The three people who died after eating listeria-laced Blue Bell ice cream, prompting a recall of the company’s product last month, ate it while inpatients at a hospital in Wichita, Kan. Local health officials said listeriosis may have contributed to but did not cause these people’s deaths. Seven more people were sickened nationwide.
That leaves millions who, experts said, ate the remaining five years’ worth of ice cream included in the recall and probably didn’t have so much as a stomach cramp. Research shows listeria is commonly found in dirt and in households, particularly in rural communities, and those who come in contact with it often remain asymptomatic.
“When disease happens you have to have a perfect storm of enough of the pathogen present in the food, the person ate enough of that food and that person was immuno-compromised,” said Dr. Oliver. “But because of the hygiene hypothesis we may be becoming a more naïve or vulnerable population.”

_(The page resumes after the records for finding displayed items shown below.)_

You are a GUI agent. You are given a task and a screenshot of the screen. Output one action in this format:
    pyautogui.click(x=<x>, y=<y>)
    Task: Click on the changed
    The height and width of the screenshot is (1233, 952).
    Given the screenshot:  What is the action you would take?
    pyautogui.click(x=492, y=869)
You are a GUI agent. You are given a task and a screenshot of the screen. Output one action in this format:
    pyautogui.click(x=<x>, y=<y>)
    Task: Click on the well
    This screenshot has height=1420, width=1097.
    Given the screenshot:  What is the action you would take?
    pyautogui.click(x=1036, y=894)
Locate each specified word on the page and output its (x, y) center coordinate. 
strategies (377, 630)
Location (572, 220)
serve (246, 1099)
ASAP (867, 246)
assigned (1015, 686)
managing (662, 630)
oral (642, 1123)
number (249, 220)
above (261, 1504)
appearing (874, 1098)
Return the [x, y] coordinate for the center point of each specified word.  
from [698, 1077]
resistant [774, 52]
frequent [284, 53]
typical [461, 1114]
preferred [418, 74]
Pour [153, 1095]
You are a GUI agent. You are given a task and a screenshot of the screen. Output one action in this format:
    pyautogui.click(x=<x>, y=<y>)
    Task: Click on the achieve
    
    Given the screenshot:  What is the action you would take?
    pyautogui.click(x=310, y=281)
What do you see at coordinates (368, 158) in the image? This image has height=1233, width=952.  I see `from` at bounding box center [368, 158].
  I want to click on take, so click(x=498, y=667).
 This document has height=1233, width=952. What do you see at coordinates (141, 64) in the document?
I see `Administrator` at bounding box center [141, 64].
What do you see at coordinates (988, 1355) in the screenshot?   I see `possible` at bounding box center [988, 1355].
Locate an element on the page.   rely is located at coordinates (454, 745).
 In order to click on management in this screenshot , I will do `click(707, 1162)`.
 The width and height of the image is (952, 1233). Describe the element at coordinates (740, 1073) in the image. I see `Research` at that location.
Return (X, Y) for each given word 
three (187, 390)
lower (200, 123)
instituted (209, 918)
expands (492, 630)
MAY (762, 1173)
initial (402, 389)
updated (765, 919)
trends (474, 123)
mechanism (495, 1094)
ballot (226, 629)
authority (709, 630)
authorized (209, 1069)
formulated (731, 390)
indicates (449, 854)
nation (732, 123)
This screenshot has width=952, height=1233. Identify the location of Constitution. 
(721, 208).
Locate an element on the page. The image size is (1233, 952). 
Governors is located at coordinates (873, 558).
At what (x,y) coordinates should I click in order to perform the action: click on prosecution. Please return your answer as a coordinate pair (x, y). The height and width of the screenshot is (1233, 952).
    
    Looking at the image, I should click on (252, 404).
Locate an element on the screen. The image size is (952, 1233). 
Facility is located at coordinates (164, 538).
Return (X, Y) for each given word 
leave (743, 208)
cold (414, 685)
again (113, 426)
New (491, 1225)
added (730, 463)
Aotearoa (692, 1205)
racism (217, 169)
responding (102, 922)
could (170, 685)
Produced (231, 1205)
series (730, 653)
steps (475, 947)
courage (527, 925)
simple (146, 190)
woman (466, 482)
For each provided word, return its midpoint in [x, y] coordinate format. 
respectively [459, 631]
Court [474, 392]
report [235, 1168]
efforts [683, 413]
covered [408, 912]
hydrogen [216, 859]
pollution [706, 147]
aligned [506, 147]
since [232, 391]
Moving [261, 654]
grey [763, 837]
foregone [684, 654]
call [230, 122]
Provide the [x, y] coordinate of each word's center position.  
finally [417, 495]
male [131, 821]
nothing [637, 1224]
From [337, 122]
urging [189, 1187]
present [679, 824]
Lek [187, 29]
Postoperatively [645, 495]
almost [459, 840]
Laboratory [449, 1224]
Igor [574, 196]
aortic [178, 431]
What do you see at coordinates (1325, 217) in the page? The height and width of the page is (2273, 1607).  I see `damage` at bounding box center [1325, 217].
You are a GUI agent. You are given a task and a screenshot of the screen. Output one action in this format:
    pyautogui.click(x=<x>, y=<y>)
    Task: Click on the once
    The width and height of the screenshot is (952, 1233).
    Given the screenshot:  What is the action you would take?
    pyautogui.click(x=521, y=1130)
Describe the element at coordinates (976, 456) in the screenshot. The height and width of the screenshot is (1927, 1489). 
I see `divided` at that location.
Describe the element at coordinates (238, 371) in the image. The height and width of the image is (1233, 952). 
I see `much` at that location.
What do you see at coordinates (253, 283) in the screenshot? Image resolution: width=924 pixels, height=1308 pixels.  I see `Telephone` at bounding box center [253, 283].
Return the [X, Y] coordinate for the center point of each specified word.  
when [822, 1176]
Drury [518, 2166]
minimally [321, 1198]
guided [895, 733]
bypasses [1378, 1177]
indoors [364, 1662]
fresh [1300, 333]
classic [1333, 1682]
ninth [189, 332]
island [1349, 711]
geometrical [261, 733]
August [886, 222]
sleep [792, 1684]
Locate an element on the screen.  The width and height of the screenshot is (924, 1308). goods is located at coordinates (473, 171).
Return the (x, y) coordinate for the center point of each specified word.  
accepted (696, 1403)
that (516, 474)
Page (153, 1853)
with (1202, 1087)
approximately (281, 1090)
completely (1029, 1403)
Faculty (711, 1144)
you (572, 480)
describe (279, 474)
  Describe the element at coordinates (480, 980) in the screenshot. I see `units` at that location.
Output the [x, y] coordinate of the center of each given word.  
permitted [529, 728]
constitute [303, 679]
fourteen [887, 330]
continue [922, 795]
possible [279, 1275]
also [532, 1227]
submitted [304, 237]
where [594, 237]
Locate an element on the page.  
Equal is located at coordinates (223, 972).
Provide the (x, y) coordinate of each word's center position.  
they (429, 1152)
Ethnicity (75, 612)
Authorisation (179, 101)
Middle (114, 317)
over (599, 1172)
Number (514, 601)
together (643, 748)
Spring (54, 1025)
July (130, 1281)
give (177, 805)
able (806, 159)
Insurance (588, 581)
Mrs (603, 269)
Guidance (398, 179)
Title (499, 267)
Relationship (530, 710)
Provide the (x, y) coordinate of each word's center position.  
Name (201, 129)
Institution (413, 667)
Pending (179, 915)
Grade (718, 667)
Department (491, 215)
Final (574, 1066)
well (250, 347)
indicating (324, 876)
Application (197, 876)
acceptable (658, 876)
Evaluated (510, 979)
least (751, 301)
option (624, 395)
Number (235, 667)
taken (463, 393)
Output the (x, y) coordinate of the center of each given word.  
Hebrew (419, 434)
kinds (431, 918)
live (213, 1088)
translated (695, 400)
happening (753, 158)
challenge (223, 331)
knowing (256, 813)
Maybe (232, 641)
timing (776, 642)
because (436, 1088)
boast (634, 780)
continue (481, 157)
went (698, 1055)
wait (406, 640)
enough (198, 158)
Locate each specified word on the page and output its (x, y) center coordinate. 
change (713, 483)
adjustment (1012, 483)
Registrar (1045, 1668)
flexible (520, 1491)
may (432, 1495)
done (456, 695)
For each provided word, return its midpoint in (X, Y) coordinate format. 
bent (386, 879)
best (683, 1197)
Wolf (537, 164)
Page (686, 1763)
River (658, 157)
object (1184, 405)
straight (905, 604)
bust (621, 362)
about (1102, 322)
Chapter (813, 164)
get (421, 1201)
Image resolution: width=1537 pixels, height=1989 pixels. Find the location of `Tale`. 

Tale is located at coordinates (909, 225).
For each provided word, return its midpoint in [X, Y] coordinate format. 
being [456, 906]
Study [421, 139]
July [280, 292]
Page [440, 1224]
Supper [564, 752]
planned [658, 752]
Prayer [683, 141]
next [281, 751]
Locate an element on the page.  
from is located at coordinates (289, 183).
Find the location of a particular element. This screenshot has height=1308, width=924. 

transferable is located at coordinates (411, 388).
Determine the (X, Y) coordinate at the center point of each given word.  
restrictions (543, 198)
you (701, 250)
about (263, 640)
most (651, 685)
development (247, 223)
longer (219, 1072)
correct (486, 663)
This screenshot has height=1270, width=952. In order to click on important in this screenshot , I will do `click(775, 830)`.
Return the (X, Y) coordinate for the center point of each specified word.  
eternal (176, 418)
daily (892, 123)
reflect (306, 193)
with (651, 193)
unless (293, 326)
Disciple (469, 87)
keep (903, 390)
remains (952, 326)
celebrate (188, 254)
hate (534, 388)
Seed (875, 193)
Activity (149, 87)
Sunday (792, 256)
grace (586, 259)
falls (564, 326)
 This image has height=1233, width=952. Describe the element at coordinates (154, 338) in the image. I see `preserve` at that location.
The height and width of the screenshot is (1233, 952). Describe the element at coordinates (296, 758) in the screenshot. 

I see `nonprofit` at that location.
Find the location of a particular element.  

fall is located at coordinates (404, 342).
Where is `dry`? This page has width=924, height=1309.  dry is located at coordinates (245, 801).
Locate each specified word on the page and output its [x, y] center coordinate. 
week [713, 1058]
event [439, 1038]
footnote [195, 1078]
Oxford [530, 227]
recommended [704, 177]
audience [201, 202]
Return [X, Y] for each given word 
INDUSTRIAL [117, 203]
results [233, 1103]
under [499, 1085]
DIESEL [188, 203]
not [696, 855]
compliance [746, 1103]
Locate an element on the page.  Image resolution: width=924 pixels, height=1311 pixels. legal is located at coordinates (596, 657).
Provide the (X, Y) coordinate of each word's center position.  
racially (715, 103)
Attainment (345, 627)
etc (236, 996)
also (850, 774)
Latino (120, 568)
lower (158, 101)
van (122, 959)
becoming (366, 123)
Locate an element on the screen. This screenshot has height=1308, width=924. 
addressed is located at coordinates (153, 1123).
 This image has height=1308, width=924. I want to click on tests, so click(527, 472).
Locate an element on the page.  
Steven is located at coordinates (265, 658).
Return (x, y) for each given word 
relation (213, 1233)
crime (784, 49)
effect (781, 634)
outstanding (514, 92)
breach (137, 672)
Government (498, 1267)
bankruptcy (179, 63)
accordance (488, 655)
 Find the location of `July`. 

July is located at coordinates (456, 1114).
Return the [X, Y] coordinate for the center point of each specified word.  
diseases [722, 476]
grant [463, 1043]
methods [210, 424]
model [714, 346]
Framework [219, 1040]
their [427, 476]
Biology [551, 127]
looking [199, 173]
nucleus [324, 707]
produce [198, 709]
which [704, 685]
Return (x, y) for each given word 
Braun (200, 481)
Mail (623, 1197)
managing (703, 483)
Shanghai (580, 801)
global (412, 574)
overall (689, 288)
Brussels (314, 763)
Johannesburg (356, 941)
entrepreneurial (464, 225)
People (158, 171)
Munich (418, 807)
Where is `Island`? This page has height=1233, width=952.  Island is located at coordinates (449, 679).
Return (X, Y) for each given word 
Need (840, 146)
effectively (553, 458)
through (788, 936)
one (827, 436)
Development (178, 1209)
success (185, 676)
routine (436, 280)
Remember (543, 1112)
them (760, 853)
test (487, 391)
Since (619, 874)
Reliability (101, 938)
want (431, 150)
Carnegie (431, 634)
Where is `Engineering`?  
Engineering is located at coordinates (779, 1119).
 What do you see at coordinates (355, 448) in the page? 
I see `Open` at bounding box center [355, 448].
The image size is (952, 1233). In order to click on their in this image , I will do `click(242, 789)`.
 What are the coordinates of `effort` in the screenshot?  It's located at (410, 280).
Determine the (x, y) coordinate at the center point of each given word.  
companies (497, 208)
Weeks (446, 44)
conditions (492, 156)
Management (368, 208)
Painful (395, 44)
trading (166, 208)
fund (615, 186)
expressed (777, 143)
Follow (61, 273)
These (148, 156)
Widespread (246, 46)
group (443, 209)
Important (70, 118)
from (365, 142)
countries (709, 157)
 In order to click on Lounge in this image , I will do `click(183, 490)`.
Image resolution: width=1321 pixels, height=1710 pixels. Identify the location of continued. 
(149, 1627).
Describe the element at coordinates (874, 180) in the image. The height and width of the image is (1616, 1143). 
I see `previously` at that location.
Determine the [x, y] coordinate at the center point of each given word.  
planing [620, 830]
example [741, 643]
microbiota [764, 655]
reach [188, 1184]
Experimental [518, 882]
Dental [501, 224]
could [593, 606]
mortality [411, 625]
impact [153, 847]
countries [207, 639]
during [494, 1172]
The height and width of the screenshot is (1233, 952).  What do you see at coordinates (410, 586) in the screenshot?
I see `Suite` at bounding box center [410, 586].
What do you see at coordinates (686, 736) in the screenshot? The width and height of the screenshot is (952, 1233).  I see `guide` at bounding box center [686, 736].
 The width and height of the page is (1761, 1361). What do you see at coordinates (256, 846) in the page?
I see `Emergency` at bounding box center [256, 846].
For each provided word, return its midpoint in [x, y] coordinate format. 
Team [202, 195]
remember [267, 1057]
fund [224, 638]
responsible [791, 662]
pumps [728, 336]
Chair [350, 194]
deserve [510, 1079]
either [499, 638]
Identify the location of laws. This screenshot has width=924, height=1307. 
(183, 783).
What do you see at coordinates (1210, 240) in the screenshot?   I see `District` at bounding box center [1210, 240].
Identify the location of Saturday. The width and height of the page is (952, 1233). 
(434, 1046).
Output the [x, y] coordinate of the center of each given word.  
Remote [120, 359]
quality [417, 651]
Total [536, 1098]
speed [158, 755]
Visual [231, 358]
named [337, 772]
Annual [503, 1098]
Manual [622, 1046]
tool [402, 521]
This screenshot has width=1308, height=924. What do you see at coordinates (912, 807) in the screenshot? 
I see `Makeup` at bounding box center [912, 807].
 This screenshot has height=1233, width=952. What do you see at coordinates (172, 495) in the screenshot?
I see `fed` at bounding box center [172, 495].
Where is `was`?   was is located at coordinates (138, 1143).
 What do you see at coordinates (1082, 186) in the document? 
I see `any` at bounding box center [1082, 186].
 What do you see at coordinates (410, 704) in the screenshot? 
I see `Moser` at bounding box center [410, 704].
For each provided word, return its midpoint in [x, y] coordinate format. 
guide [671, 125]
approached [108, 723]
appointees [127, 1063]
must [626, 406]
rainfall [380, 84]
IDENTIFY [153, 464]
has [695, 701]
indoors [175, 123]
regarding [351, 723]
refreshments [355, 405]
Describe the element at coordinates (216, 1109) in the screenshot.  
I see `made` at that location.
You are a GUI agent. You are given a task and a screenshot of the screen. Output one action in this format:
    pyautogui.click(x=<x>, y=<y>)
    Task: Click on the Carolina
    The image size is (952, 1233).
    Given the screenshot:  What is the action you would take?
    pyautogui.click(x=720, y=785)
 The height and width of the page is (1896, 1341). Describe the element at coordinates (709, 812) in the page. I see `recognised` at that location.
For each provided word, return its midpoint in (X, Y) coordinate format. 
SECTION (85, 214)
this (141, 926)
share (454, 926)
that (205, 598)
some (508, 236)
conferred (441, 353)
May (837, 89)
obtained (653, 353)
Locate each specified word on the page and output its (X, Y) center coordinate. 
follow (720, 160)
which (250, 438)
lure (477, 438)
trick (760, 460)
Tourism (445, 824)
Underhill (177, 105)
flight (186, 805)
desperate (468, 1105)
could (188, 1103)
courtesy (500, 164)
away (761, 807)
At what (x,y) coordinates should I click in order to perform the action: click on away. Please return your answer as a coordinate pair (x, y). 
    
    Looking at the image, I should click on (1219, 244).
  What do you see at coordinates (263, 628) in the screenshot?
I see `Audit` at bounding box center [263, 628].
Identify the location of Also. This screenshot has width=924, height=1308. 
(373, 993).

She’s not so worried for herself since she travels widely on U.S.A.I.D. missions to places with abundant food-borne pathogens like India and Afghanistan. She and other food science experts interviewed said they ate potentially disease-carrying foods like sushi, medium-rare steaks and items that they dropped briefly on the floor (invoking the five-second rule).
“It’s a personal trade-off,” said Martin Wiedmann, professor of food safety at Cornell University. “If it’s something I really like, I might be willing to take more risk,” which in his case is eating raw oysters, albeit from very cold waters.
But risk is difficult to gauge because of factors like age, illness, popping too many antibiotics, psychological stress or possibly too clean a diet.
On the upside, efforts like the Human Microbiome Project and Earth Microbiome Project are using advanced methods to identify all the microbes living on and within us, as well as in the soil and also in foods, to see how all those invisible organisms interact to promote or inhibit disease.
“It’s exciting because methodological approaches to getting this data are almost outpacing our ability to analyze it,” said Dr. LeJeune at Ohio State. “We’re going to have these humongous data sets that we’re going to have to sift through and figure out what it all means.”